● Tasks for this exercise:
1. In the Linked Data passage, which three basic vocabularies does the schema.org vocabulary depend on?
2. Summarize the Linked Data passage in three sentences.

● Text passage:
..........

The Linked Data paradigm is designed for sharing data through the Internet, similar to an Internet of Data. Simply put, we aim to establish a logical part of the Internet, in which datasets, rather than html pages or web applications, are connected. Linked Data principles define a five-star-level dataset as one that is machine-readable, well-formatted and linked. These foundational ideas about Linked Data have been established in recent years. The proposal of JSON-LD not only established a new format for linked data but also highlighted the need for a data service API to be human-readable as well as machine-readable. Moreover, the idea of a browsable API is borrowed from the Django Rest Framework, which allows data service users to navigate through datasets with a web browser via the hypermedia property of the datasets.

A simple example of what the expected web APIs will look like is presented in Fig. 4.

Establishing a normative JSON-LD data service will require additional effort beyond just providing basic JSON. However, this upfront effort yields future benefits such as time saved in explaining the data to others and the ability to analyze data from different sources more simply and conveniently, which make the earlier work more meaningful.

4.1 The shared extension vocabulary

In the field of Linked Data and the semantic web, vocabularies refer to definitions of different concepts. In most cases, these concepts are described by RDF Schema, OWL (Web Ontology Language) or JSON-LD format files. In the TDaaS framework, some specific vocabularies must be shared through the Internet whereas we can share datasets based on these vocabularies among all the DSPs, TDaaS Center and DSCs.

While the proliferation of linked datasets is a good thing, the proliferation of vocabularies is not. Too many vocabularies will confuse users and hinder use of a shared vocabulary by DSPs. Before sharing their datasets, providers will need to become familiar with the vocabularies, so they can decide whether their data concepts are novel or are already included in the current vocabularies. Ideally, specialized organizations should manage the vocabularies. The vocabularies are expected to grow in a crowdsourced fashion. Everyone may post ideas about how the vocabularies should be updated while the organizations will own the right to determine which proposals should be adopted.

In setting up a vocabulary, it is also important to keep in mind that the vocabulary serves humans as well as machines. This is often ignored and as a consequence, many vocabularies written in RDF Schema or OWL are not comprehensible by humans, even though tools like Protégé are used. So we advocate that readable documentation should be developed in parallel with vocabulary growth.

The vocabulary shared by schema.org has been widely used [25]. Because it depends on only three basic vocabularies—RDF (Resource Description Framework), RDFS (RDF Schema) and XSD (XML Schema Definition)—it can be understood relatively easily. Furthermore, it is written in four different formats, including Triples, Quads, Turtle and JSON-LD; the last is just what we have selected to describe our datasets. Finally, the vocabulary is adequately documented, which helps both DSPs and DSCs. In light of these advantages, we chose the schema.org vocabulary as the basis for the shared extension vocabulary.

The schema.org vocabulary includes many concepts, some of which are related to the transportation area, so our work builds on the existing detail of these concepts. However, other concepts, especially those associated with DaaS, are not mentioned in the schema.org vocabulary so we need to define them completely.

We illustrate the whole architecture of the classes in the vocabulary in Fig. 5. The inherited concepts from schema.org are shown in blue, while the extended concepts are shown in red.

..........

● Source data:
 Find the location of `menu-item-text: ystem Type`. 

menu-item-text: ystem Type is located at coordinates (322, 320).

..........

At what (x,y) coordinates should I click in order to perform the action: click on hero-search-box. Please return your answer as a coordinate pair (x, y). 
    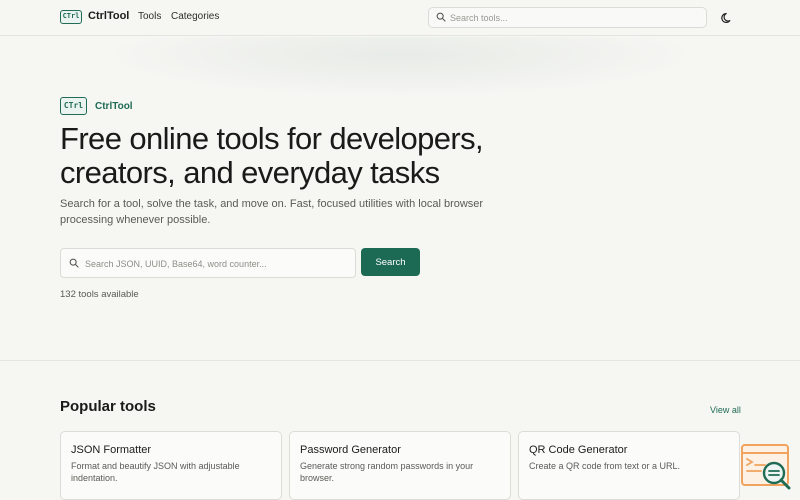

..........

● List of solutions:
1. RDF (Resource Description Framework), RDFS (RDF Schema) and XSD (XML Schema Definition).

2. Linked Data connects datasets rather than web pages across the Internet, and JSON-LD highlighted the need for data service APIs to be human-readable as well as machine-readable. Because too many vocabularies confuse users, specialized organizations should ideally manage the shared vocabularies, which are expected to grow in a crowdsourced fashion, with readable documentation developed in parallel. The schema.org vocabulary was chosen as the basis for the shared extension vocabulary because it depends on only three basic vocabularies, is written in formats that include JSON-LD, and is adequately documented, while concepts it does not cover, especially those associated with DaaS, must be defined completely.